Israa Hasani, a mental health counselor at OHSU for refugee victims of war and torture, presented “Self Love” in which she told her story of self-discovery. Hasani expressed the constraints of life in Iraq as a woman and the control necessary to adhere to social norms. “That control didn’t come from a privileged place; it came from fear. Fear of persecution, fear of being spoke at as a woman.”

Hasani left the country by way of marriage, spending the next 20 years with her husband. “It was really going well until my son hit 14 and I was faced with the biggest challenge in my life which is trying to provide my son a space to connect with himself, to know himself,” Hasani said. “I couldn’t because I don’t know what I like. I don’t know what I love. I don’t know what I hate.”

Four years after starting therapy, Hasani left her husband. “Marriage became for me an obstacle to the way I want to raise my child.” She ended her presentation detailing a story about meeting a man who, while he was no longer in her life, gave her the chance to feel a deep connection she had not known before. “I am thankful to meet with you because you gave me a glimpse to what it means to fall in love. But more importantly…the most important thing actually is loving myself this way,” she said to him.

Later in the evening, Wafa Almaktari, a senior at Portland State, led the audience with her story, from her childhood in Yemen to her current life. “As a child, I was honest, I was bold, I was outspoken. I was confident and I was never afraid.” Almaktari detailed several incidents in standing up to boys who would taunt her, exemplifying her spirited personality.

In high school she met her future fiancé, saying, “In my head I thought, ‘I’m going to graduate, I’m going to start going to college, I’m going to get a car, I’m going to get married, I’m going to have the happily ever after.’” However as the war in Yemen started, Almaktari made the decision to leave, waiting six years for an interview. “I was privileged enough to leave the country. I got to immigrate to the U.S., but immigrating was not easy.”

Almaktari went on to detail the immense pain in leaving her home, including her love, and hardships that followed, such as the time she was called a terrorist on campus. “I left everything behind just to live in a world where it’s safe to get to talk without fear,” she said. “But the Wafa in me, the person who fought the boy, the person who yelled and screamed can’t do that here…I don’t want to risk my green card. I worked so hard to get here.”
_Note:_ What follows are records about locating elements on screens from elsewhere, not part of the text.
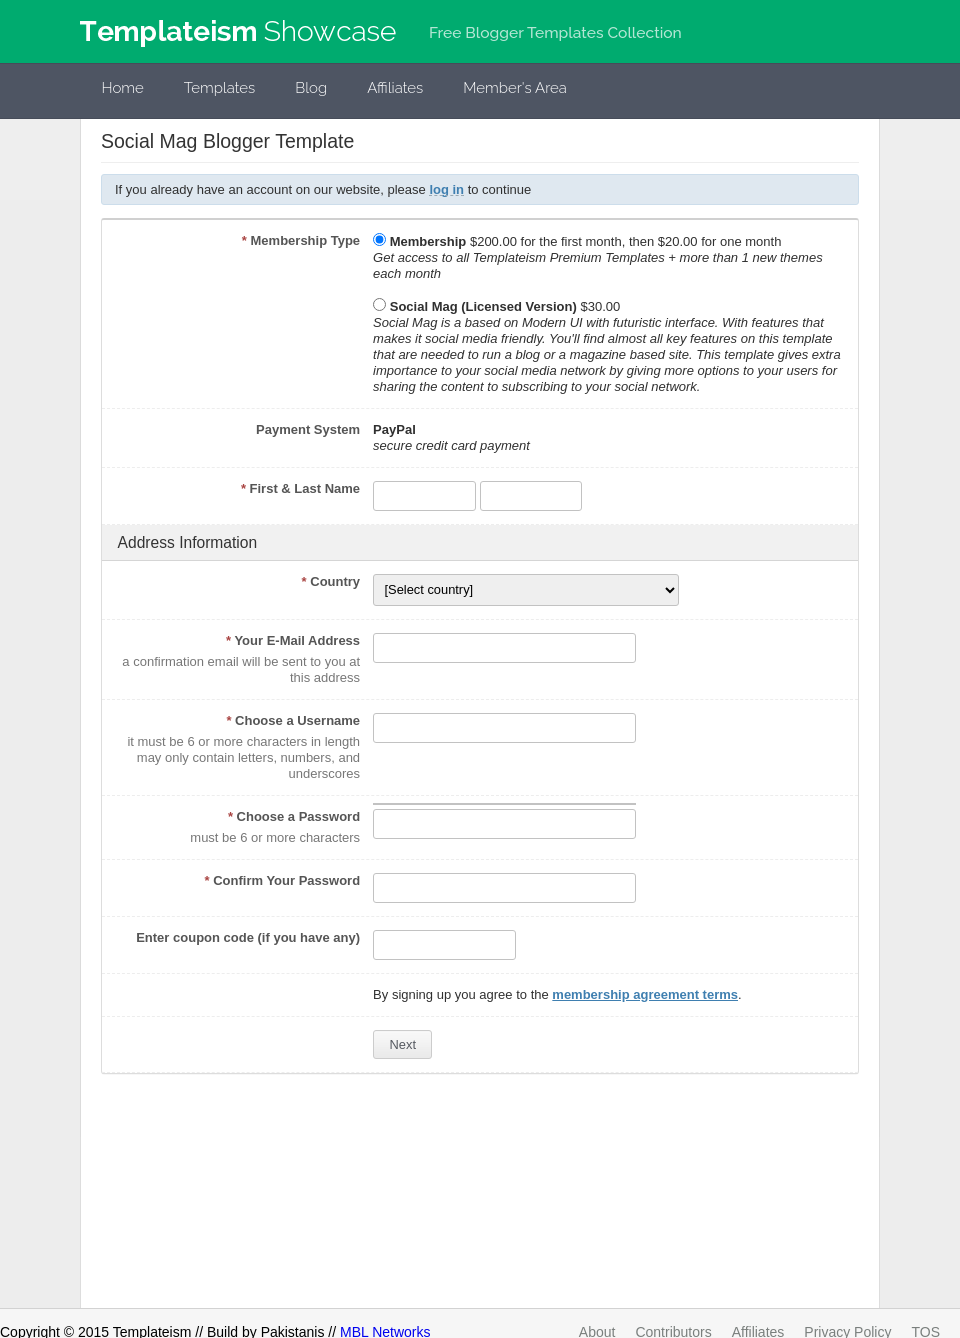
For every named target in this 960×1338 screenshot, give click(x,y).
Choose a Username (293, 720)
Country (331, 581)
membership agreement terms (645, 994)
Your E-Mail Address (293, 640)
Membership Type (301, 240)
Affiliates (395, 88)
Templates (220, 88)
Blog (311, 88)
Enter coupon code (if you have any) (248, 937)
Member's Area (515, 88)
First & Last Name (300, 488)
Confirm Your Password (283, 880)
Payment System (308, 429)
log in (446, 189)
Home (123, 88)
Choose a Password (294, 816)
Almaktari has found new ways to combat prejudice, such as speaking out against Islamophobia at events. In June, she will graduate and intends to join her fiance back in Yemen. “I’m planning to go back to my country and get married, and I’m planning to get him here. But with all that’s happening right now, I don’t know how it’s going to go,” she said. “The warrior inside me is not going to leave the love of my life behind.”